Photo courtesy of Connie Huynh Fife.
It’s well known that Stanford has trained and educated countless professionals in state and federal government, including California Attorney General Xavier Becerra and U.S. Senator Dianne Feinstein. But those interested in local government, like alumnus Connie Huynh Fife, have also found Stanford to be a great launching pad for their careers.
“The local government sphere at Stanford is small,” Fife said. “But once you find the right connections, doors open.”
Fife graduated from Stanford with a bachelor’s degree in public policy in 2015 and a master’s degree in public policy in 2016. By building relationships at Stanford, including at the Bill Lane Center for the American West, Fife identified a career trajectory and opportunities that led to her first job after graduation. Today, she works for her hometown of Chula Vista, California.
“Working in the city where I grew up was always a goal of mine,” she said.
Making BLC connections
When Fife arrived at Stanford in the fall of 2011, she wasn’t sure what she wanted to study. After dabbling in economics, public health and communication, she settled on a public policy major her junior year.
Her senior year she attended an event hosted by the Stanford City Manager in Residence program, which brings local city and county managers to campus to discuss their work and how local governments are run.
“It was so eye opening and it made me find direction and realize that I wanted to pursue a career in city management,” Fife said.
She reached out to Bruce Cain, Stanford political science professor and director of the BLC, because he was familiar with and had connections in local government. He connected her to other professionals in the field and showed her which Stanford courses would support her interests, including Defining Smart Cities, Political Power in American Cities, and Regional Politics and Decision Making in the Silicon Valley, all of which she took. Cain, who would become Fife’s senior advisor, also encouraged her to pursue a fellowship with the city manager of National City, California, the only female city manager in San Diego County at the time. Curious about the lack of female leadership in cities, Fife said the job motivated her to continue working in local government.
“Bruce Cain was so open to helping me establish some connections and pointing me in the right direction,” Fife said.
One of those connections was Preeti Hehmeyer, associate director of the BLC, who encouraged Fife to apply for a scholarship to attend a city manager’s conference in Palm Springs. There, Fife met the city manager of Menlo Park – a connection that would serve her well in her career.
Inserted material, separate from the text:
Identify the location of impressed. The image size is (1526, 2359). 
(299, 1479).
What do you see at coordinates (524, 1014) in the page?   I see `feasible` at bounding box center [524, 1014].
“I followed up with them after the conference and said, ‘if there are any opportunities to get an internship with your city, please keep me in mind,’” she recalled.
A few weeks later they contacted Fife with an offer for an internship, which she completed in three months. After finishing her master’s degree in 2016, she landed a job with the city of Menlo Park as an analyst in the city manager’s office, working on various projects.
“An analyst’s job is to be a Jack-of-all-trades. I worked on employee recruitment, city development, policy analysis, and other special projects,” she said. “The analyst’s role is so versatile and I love it. I really like being in the nitty gritty of local government.”
After working in Menlo Park for a year, Fife landed a job as a management analyst for her hometown of Chula Vista, a role she held for four years. She was recently promoted and is now a development automation specialist for the city, a role in which she leads the development services department in streamlining processes and incorporating modern technology to assist internal and external customers.
For students who are uncertain about their academic or career paths, as Fife was when she first came to Stanford, she encourages them to explore their interests, especially during the summer quarter.
“Summer is a beautiful time to pursue your interests. Do an internship in a field that you’re potentially interested in pursuing down the road as a career because this will give you a glimpse into whether you really do want to pursue that field,” she said. “If you love it, then great, keep pursuing that track; if not, no problem, you spent a summer exploring and now you can pivot to a new field. When you graduate, employers look at your resume and if you don’t have work experience, they won’t know what you’re work capabilities are.”
And for those interested specifically in local government, she encourages them to expand their networks.
“Establishing connections can really help you navigate this territory,” she said. “The connections I made at the Bill Lane Center are what got me my first job out of college.”